The legislative history points out that § 361 does not specify how value is to be determined, nor does it indicate when it is to be determined; that these matters are left to case-by-case interpretation and development; that it is expected that the courts will apply the concept in light of facts of each case and general equitable principles; that it is not intended that the courts will develop a hard and fast rule that will apply in every case. The Bankruptcy Courts have been following this legislative directive. In Re San Clemente Estates (S.D.Cal.—1980) 2 C.B.C.2d 1003, 5 B.R. 605; In Re Pannell (E.D.Pa.1981) 4 C.B.C.2d 866; 12 B.R. 51; In Re Cooper (E.D.Pa.1982) 22 B.R. 718, In Re Monroe Park (U.S. District Court—Delaware 1982) 6 C.B.C.2d 139, 17 B.R. 934.

It has been generally held that an equity cushion in and of itself may be sufficient to constitute adequate protection of a secured creditor's interest to sustain the automatic stay. In Re Tucker (S.D.N.Y. 1980) 2 C.B.C.2d 535, 5 B.R. 180; In Re Vincent (M.D.Fla.1980) 7 B.R. 866; In Re Gaslight Village, Inc. (D.Conn.1981) 8 B.R. 866 In Re Alyucan Interstate Corp. (D.Utah —1981) 4 C.B.C.2d 1066, 12 B.R. 803; In Re *195 Penn York Manufacturing, Inc. (M.D.Pa.— 1981) 4 C.B.C.2d 965, 14 B.R. 51.

Some courts have qualified the foregoing rule that an equity cushion may in and of itself be sufficient to constitute adequate protection. See In Re Monroe Park, supra, 6 C.B.C.2d at page 143 where the court pointed out that generally, an equity cushion provides adequate protection only if the creditor may foreclose upon the collateral and realize an amount sufficient to cover fully the entire balance due on the debt. See also In Re 5-Leaf Clover Corp. (S.D. West Virginia) 6 B.R. 463. Collier recognized the foregoing qualification and expresses it as follows:

"Thus an adequate `cushion' can itself constitute adequate protection with nothing more if care is taken to preserve the cushion." 2 Collier 15th Ed. 361-10 § 361.01.

And in the case of In Re Pine Lake Village Apartment Co. (U.S. District Court, S.D.N.Y.—1982) 21 B.R. 395, 397 the Court said:

"Unquestionable, a secured creditor has the right to be protected against any decline in value that the collateral could suffer if an automatic stay was in effect since, absent the stay, the creditor would foreclose, preventing any further loss in the value of the security."

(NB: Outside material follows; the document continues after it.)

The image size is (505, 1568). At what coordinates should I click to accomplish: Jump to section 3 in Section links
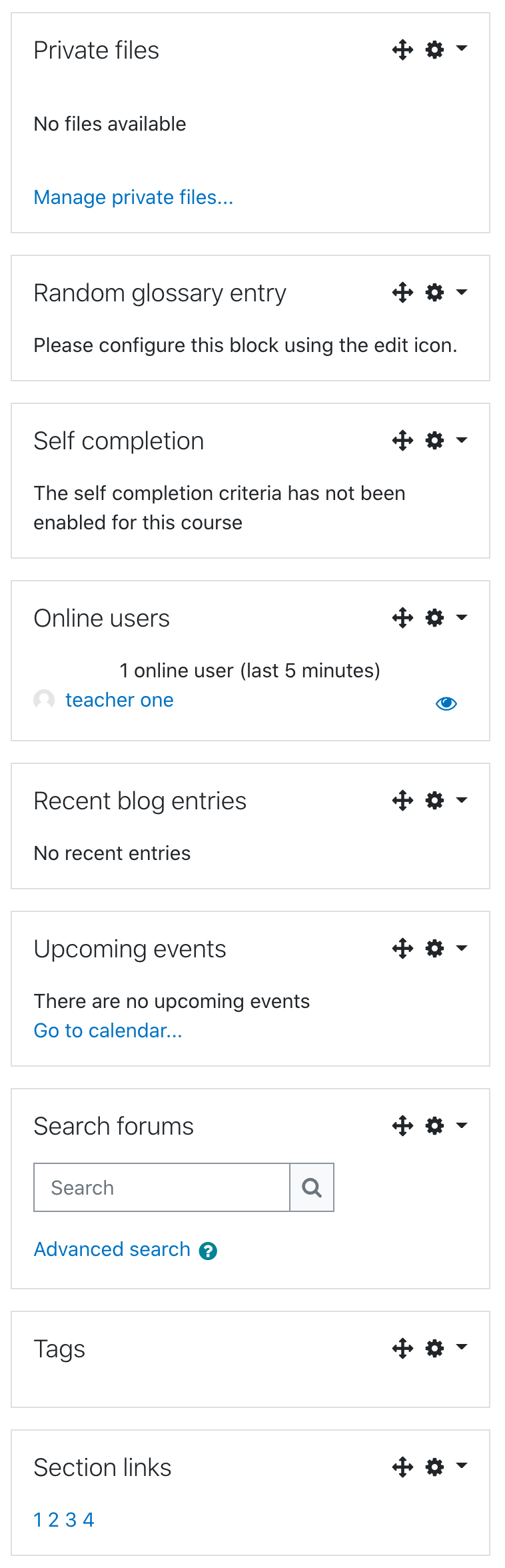71,1520
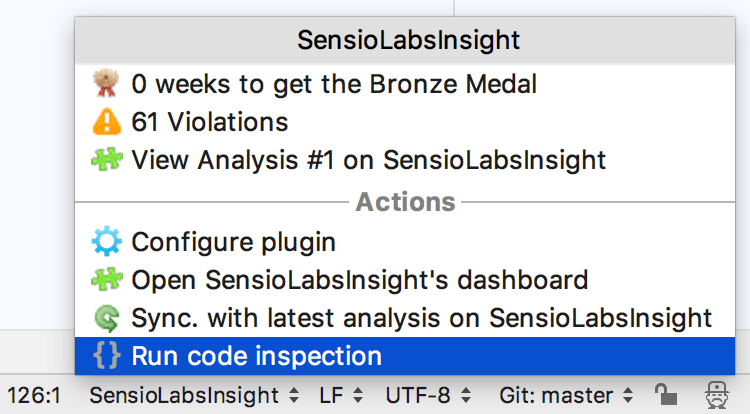The image size is (750, 414).
Task: Click the green puzzle icon beside View Analysis
Action: 106,160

Otherwise put, under bankruptcy law, adequate protection generally is meant to preserve the secured creditor's position at the time of bankruptcy. In Re Nixon Machinery Co. (E.D.Tenn.1981) 9 B.R. 316.

In the instant case the debtor has not made any mortgage payments to the plaintiff since 1981. This situation was apparently tolerated by the secured creditor. Under such circumstances and with considerable equity in the property the plaintiff would ordinarily not be entitled to lifting of the stay upon the "balance of harm" test. In Re Orlando Coals, Inc. (S.D.West Virginia—1980) 6 B.R. 721. Under this test the Court will be required to consider the impact of the stay on the parties in fashioning relief. 2 Collier 15th Ed. 362-49.

In the light of the foregoing case law it seems abundantly clear that the plaintiff is not entitled to a lifting of the automatic stay. On the other hand the bank's position should not be prejudiced by allowing the debtor to accumulate unpaid real estate taxes which are an underlying lien against the Lodge premises. In addition the debtor should not be permitted to sit coyly back and neglect to file a disclosure statement and plan. The plaintiff is entitled to an early determination as to the feasibility of a successful reorganization so that its equity may be protected as much as possible.

ORDER

In accordance with the foregoing,

IT IS ORDERED that the automatic stay prescribed by § 362 of the Bankruptcy Code is continued subject to the following:

1. The debtor shall pay all delinquent real estate taxes not later than May 20, 1983.

2. The debtor shall keep current all insurance premiums and taxes assessed for 1983.

3. The debtor shall file a disclosure statement and plan with this Court not later than May 20, 1983.